Stored items from a collection:

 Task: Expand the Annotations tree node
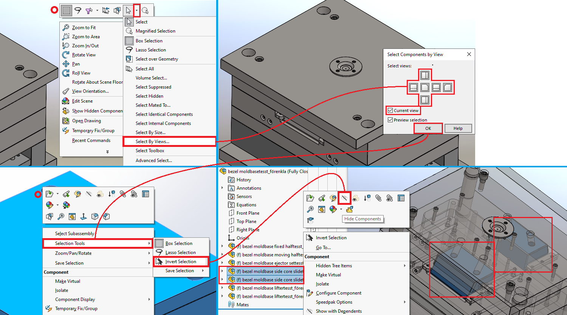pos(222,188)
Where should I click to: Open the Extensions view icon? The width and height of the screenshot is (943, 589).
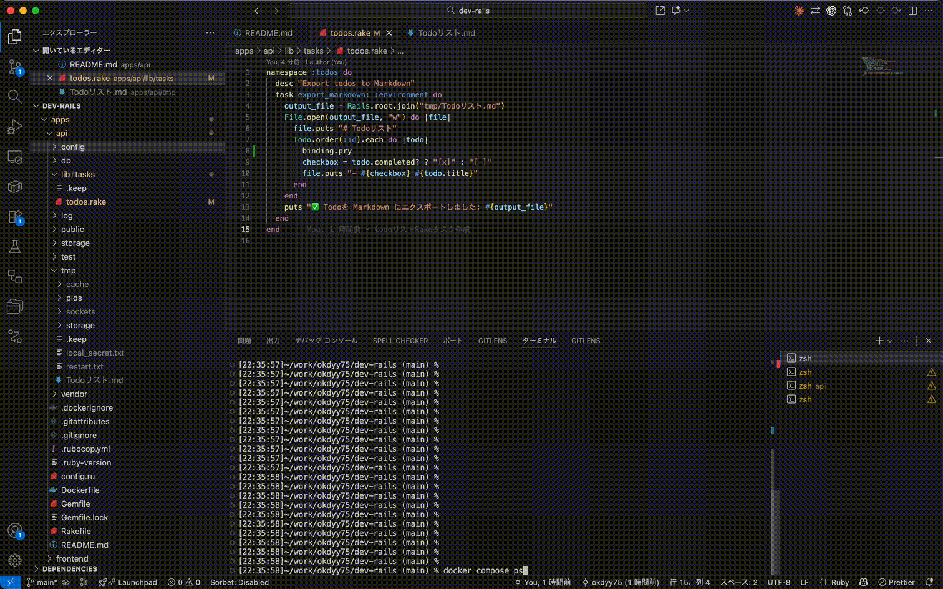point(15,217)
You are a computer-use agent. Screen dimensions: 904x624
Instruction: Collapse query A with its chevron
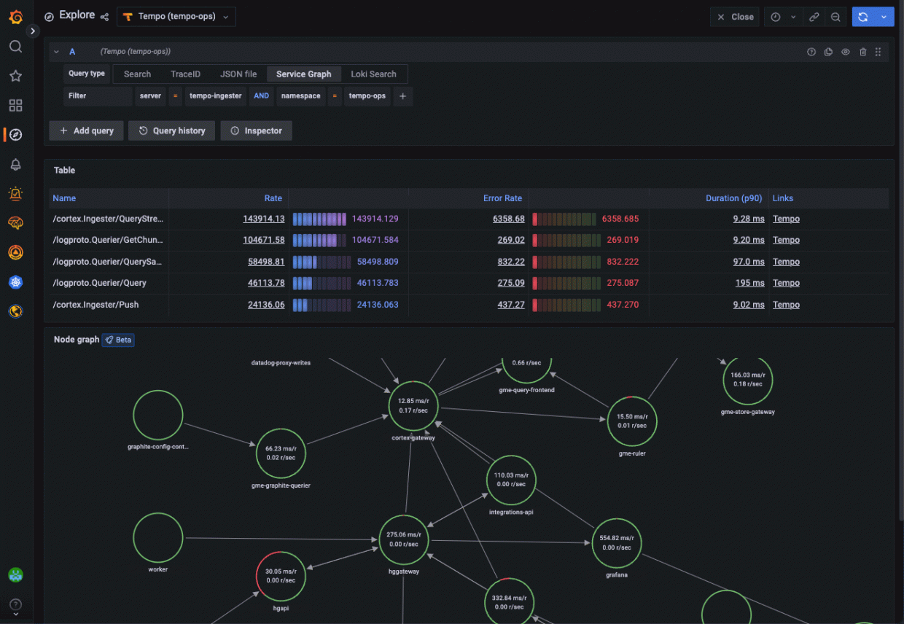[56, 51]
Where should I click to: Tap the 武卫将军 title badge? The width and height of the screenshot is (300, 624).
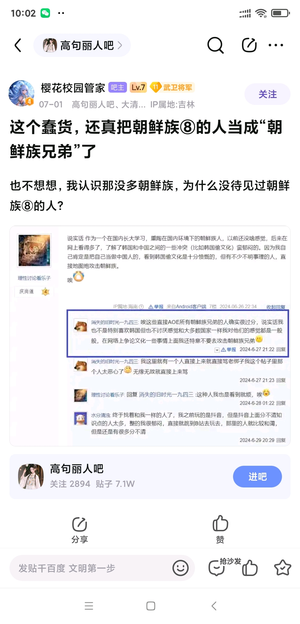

--

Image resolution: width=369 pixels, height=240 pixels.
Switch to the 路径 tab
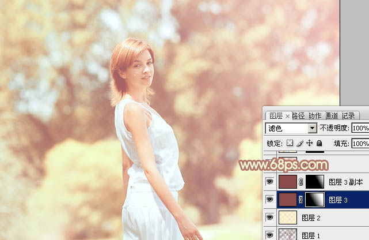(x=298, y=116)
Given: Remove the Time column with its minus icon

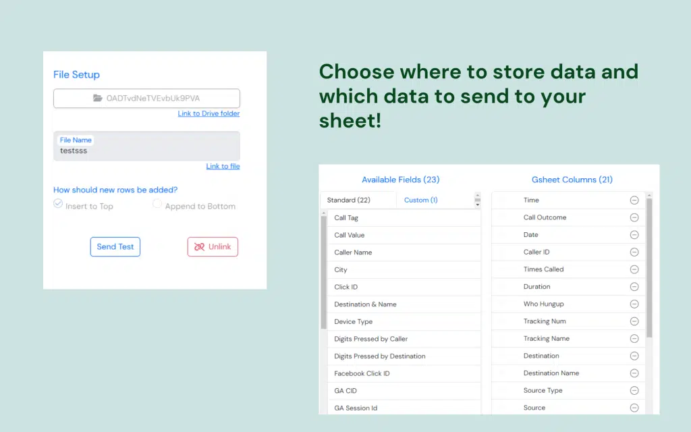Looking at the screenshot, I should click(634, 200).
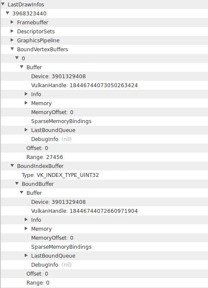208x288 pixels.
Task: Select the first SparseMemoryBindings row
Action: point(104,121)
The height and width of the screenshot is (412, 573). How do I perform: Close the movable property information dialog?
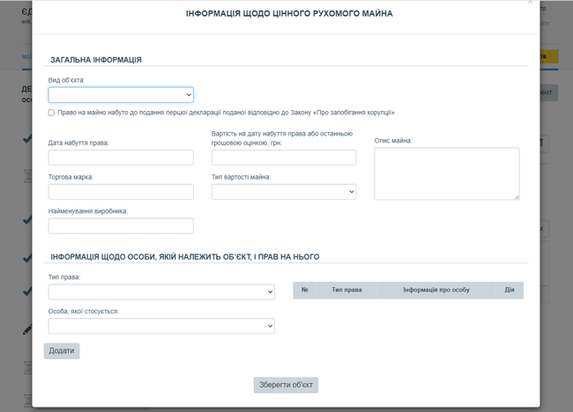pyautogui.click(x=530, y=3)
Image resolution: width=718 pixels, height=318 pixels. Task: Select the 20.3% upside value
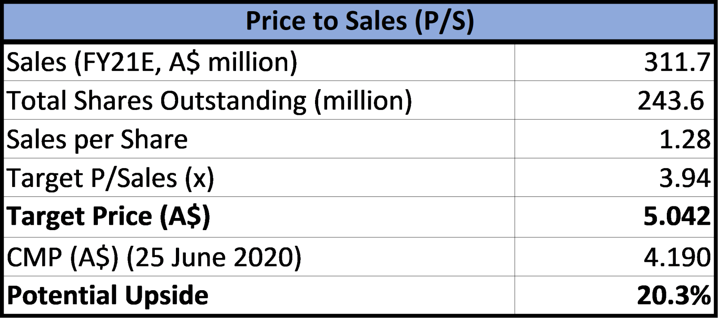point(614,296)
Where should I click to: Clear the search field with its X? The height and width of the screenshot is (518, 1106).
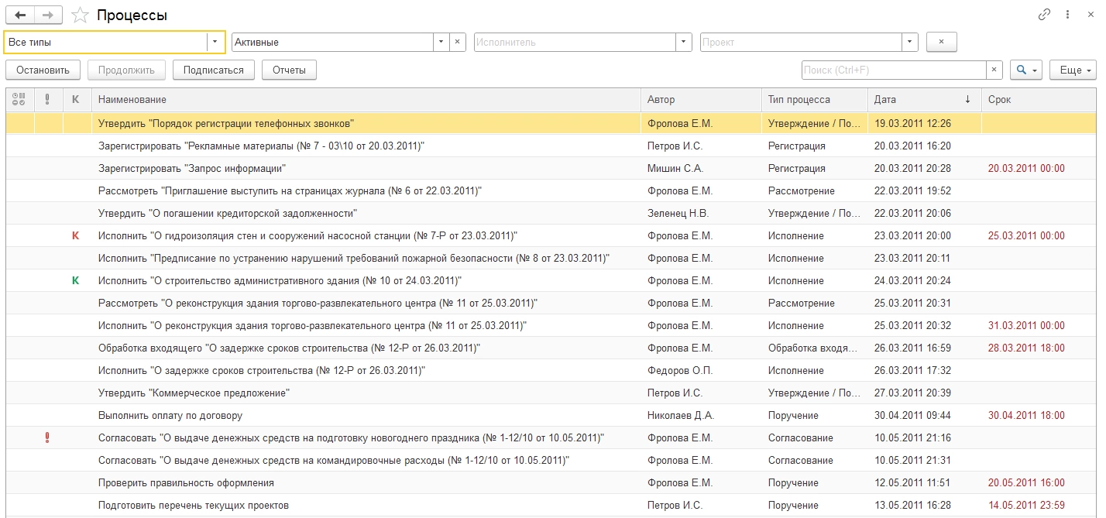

WHAT THE TASK ASKS: Look above for the line with "Task: Expand the Annotations tree node" and the line with "Where should I click to: Tap". Copy them and every line between, exactly, but no pictures.

TASK RESPONSE:
 Task: Expand the Annotations tree node
pos(222,188)
Where should I click to: Open the Extensions view icon? The width and height of the screenshot is (943, 589).
point(15,217)
You are a computer-use agent. Screen dimensions: 904x624
Instruction: Collapse query A with its chevron
[56, 51]
Where should I click to: Tap the 武卫将军 title badge? The width and height of the screenshot is (300, 624).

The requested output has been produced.